Messaging & Event-Driven: Queue vs Event Streaming
Asynchronous communications decouple workloads. Choose the correct pattern for your system:
- Message Queues (RabbitMQ, SQS): Traditional point-to-point queues. A message is delivered to **one** consumer, parsed, and deleted. Best for job worker pools.
- Event Streaming (Kafka, Kinesis): Append-only logs. Messages are retained on disk and can be read/replayed by **multiple independent consumer groups** at their own offsets. Best for real-time analytics.
- Dead Letter Queues (DLQ): A secondary queue where messages that fail parsing/processing are automatically rerouted for administrative auditing, preventing head-of-line blocking.
- Exactly-Once vs At-Least-Once: To guarantee exactly-once delivery, systems combine **idempotency checks** on consumers with retry tokens and deduplication keys.
Microservices consistency: Sagas & CQRS / Event Sourcing
In microservice architectures, maintaining transactions across separate database boundaries is challenging.
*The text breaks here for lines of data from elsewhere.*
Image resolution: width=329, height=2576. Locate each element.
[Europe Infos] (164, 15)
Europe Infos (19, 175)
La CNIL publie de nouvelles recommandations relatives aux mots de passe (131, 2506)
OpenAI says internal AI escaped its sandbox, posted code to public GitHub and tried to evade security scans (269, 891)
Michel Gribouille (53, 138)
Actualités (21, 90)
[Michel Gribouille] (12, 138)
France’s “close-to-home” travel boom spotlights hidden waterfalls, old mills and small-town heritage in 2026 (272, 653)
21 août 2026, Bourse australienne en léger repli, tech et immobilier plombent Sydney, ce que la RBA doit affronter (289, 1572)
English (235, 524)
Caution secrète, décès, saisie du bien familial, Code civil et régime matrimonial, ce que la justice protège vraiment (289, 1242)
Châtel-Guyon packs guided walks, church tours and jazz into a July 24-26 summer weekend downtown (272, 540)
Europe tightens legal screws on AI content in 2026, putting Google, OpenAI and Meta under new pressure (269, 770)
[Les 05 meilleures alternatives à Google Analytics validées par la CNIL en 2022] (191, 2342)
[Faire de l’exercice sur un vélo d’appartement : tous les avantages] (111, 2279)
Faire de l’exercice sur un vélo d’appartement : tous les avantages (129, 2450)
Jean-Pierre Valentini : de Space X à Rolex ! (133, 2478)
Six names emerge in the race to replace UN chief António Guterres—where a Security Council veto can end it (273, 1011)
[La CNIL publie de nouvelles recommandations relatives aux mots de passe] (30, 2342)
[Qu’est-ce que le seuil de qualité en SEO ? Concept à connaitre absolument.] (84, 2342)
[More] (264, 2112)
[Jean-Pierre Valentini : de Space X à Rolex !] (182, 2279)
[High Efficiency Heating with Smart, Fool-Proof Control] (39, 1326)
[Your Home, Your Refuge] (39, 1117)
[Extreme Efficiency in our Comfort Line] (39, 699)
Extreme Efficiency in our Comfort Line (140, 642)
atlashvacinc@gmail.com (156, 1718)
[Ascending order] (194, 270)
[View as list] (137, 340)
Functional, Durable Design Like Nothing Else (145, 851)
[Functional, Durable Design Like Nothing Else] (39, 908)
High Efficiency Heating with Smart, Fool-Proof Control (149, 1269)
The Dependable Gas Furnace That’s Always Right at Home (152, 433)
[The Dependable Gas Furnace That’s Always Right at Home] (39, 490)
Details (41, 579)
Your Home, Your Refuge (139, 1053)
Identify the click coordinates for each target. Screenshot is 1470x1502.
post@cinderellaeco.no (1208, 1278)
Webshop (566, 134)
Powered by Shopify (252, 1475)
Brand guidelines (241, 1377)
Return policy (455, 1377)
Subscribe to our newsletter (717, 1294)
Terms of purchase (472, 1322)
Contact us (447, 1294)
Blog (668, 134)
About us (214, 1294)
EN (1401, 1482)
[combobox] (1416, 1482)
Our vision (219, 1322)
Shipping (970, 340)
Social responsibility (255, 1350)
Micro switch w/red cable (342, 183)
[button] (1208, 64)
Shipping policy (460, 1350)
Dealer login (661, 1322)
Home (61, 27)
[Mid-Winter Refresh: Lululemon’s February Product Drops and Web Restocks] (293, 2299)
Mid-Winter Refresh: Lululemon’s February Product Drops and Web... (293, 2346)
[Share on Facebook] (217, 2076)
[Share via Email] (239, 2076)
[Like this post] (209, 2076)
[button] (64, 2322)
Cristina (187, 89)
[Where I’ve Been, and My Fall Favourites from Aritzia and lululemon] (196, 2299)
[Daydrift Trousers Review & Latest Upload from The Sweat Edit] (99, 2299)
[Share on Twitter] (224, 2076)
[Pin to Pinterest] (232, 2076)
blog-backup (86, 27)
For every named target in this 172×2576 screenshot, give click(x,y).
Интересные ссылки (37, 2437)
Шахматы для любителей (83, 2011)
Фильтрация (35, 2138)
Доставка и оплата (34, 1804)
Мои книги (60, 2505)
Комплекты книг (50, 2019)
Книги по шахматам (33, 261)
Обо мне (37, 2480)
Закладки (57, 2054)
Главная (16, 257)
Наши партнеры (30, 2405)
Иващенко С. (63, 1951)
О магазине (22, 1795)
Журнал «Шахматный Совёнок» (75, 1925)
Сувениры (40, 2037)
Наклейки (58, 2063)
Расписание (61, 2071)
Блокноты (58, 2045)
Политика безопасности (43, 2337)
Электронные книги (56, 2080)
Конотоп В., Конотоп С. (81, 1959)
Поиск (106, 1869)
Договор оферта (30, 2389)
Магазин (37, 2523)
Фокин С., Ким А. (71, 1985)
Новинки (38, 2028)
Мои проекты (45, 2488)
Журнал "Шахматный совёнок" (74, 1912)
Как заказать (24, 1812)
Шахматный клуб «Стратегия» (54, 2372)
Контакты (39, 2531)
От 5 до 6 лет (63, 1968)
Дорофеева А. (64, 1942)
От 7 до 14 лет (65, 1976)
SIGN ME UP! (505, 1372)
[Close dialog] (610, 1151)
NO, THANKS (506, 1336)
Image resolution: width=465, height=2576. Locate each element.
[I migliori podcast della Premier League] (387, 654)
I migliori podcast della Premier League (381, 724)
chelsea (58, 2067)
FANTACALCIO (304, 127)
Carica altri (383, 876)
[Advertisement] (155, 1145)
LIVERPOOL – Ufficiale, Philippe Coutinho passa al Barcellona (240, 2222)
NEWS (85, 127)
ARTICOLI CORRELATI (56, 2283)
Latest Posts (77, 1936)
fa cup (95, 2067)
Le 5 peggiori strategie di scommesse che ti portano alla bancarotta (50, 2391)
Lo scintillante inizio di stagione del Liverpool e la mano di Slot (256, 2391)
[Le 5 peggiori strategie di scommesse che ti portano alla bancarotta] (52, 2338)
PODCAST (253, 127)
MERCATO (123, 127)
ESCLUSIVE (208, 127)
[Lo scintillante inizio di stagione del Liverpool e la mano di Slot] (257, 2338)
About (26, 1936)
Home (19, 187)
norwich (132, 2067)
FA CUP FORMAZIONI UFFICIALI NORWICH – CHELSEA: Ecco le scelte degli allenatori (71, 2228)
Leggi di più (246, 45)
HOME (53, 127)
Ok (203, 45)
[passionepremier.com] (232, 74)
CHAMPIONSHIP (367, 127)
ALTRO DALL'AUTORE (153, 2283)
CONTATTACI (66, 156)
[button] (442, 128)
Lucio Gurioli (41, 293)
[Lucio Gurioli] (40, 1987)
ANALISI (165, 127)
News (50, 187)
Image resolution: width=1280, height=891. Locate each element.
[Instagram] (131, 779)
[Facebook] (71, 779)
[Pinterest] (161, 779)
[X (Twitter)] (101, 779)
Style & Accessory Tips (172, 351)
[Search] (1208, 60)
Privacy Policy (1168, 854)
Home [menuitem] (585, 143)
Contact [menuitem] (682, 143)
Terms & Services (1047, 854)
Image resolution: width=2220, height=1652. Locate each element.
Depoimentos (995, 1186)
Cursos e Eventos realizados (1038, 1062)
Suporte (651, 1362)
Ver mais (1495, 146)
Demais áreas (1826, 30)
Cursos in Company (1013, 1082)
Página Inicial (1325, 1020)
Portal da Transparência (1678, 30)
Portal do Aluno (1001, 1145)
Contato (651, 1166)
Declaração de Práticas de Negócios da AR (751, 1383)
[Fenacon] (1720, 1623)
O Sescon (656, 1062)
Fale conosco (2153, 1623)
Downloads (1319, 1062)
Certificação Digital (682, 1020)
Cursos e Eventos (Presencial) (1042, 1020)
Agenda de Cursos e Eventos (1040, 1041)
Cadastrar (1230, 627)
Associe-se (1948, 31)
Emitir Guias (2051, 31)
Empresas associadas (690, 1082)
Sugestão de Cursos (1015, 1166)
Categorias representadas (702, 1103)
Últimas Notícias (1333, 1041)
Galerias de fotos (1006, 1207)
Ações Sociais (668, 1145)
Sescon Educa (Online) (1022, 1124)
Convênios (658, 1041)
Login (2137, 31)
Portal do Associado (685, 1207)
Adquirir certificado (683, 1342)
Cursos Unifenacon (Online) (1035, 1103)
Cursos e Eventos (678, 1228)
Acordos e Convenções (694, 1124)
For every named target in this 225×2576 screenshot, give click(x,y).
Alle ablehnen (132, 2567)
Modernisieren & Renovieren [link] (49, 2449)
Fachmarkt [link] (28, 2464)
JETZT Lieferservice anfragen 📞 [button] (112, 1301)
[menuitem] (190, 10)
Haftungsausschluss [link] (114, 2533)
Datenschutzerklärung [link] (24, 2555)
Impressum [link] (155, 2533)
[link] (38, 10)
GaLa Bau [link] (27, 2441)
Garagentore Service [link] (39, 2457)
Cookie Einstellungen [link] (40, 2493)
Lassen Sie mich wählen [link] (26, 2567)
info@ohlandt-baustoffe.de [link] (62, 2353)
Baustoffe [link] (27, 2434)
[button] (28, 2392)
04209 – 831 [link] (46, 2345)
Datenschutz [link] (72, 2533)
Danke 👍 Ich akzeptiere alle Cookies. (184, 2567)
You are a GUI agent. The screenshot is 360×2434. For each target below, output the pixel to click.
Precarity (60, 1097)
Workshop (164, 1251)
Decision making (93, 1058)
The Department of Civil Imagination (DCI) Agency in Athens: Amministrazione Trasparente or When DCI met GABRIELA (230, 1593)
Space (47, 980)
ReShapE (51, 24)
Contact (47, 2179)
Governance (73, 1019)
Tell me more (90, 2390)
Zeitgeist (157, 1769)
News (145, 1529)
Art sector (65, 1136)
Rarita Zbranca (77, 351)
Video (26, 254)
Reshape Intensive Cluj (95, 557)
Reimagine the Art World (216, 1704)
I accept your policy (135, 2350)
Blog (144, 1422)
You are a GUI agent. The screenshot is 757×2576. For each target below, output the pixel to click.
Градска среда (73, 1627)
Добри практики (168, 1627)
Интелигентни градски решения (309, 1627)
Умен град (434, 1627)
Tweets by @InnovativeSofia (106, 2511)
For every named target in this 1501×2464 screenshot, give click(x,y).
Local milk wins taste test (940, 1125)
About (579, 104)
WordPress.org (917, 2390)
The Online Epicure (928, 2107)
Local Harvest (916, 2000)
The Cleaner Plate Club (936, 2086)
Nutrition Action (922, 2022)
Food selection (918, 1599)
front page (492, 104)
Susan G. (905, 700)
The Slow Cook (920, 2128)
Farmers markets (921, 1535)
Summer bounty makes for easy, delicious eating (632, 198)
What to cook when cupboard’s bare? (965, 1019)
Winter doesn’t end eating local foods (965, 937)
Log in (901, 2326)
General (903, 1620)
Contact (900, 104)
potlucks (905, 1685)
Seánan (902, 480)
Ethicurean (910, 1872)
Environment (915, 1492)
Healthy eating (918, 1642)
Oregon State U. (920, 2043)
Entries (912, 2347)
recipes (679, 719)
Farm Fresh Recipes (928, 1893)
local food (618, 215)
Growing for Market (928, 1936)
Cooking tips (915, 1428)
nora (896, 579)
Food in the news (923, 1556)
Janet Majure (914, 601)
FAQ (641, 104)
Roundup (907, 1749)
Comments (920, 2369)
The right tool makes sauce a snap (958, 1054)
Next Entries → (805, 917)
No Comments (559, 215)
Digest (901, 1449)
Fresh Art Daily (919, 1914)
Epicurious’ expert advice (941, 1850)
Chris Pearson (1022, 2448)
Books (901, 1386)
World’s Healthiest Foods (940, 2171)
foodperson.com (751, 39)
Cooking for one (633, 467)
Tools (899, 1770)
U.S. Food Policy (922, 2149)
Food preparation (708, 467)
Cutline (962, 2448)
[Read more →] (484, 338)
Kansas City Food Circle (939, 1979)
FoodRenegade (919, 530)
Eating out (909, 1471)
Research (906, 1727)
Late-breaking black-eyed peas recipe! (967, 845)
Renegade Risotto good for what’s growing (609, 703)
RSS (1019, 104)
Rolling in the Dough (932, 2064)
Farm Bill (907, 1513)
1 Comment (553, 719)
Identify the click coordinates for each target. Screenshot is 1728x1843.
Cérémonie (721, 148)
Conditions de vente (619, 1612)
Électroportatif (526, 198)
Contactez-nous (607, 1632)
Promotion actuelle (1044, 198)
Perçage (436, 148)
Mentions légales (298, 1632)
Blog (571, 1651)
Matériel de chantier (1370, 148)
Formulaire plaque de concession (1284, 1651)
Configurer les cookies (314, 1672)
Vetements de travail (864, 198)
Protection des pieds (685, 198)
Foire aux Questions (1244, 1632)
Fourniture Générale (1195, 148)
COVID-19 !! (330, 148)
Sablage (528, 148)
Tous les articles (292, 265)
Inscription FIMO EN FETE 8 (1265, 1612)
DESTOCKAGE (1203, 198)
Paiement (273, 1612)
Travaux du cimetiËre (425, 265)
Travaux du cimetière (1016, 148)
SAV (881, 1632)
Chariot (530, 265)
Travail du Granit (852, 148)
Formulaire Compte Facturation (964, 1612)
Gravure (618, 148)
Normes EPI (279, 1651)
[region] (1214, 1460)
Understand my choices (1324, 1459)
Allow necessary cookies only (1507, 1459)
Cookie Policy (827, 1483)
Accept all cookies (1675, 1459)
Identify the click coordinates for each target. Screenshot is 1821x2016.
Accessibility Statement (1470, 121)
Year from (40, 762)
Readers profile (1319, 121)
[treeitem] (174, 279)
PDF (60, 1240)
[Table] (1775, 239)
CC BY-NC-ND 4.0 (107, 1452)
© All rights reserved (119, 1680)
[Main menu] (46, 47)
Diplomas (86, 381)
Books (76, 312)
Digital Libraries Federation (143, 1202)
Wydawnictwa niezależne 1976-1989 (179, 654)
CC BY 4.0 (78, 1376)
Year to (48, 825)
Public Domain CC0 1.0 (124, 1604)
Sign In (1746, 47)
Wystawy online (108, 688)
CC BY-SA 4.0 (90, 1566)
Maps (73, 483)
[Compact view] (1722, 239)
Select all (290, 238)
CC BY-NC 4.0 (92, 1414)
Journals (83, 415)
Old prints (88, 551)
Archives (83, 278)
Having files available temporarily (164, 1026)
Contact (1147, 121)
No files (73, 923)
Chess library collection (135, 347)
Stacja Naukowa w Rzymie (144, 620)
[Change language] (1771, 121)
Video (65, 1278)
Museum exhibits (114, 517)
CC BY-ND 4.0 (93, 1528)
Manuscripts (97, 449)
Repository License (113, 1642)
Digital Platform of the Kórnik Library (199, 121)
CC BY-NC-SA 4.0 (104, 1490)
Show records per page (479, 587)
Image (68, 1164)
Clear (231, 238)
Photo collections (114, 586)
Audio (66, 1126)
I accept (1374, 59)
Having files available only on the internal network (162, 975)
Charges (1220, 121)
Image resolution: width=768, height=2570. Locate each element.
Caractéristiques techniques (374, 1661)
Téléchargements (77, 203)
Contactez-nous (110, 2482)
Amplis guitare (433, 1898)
We avoid two-phase commits (2PC) because they are blocking and slow, preferring:
- Saga Pattern: A distributed transaction is broken down into a series of local transactions. Each microservice executes its step. If a step fails, the Saga orchestrator/coordinator triggers **compensating transactions** (rollbacks) in reverse order.
- CQRS (Command Query Responsibility Segregation): Segregates the write database (Command) from the read database (Query), optimizing read performance.
- Event Sourcing: Instead of storing only the active state of an entity, we store the **entire sequence of state-changing events** in an append-only event store, allowing absolute auditability and replaying system state to any point in history.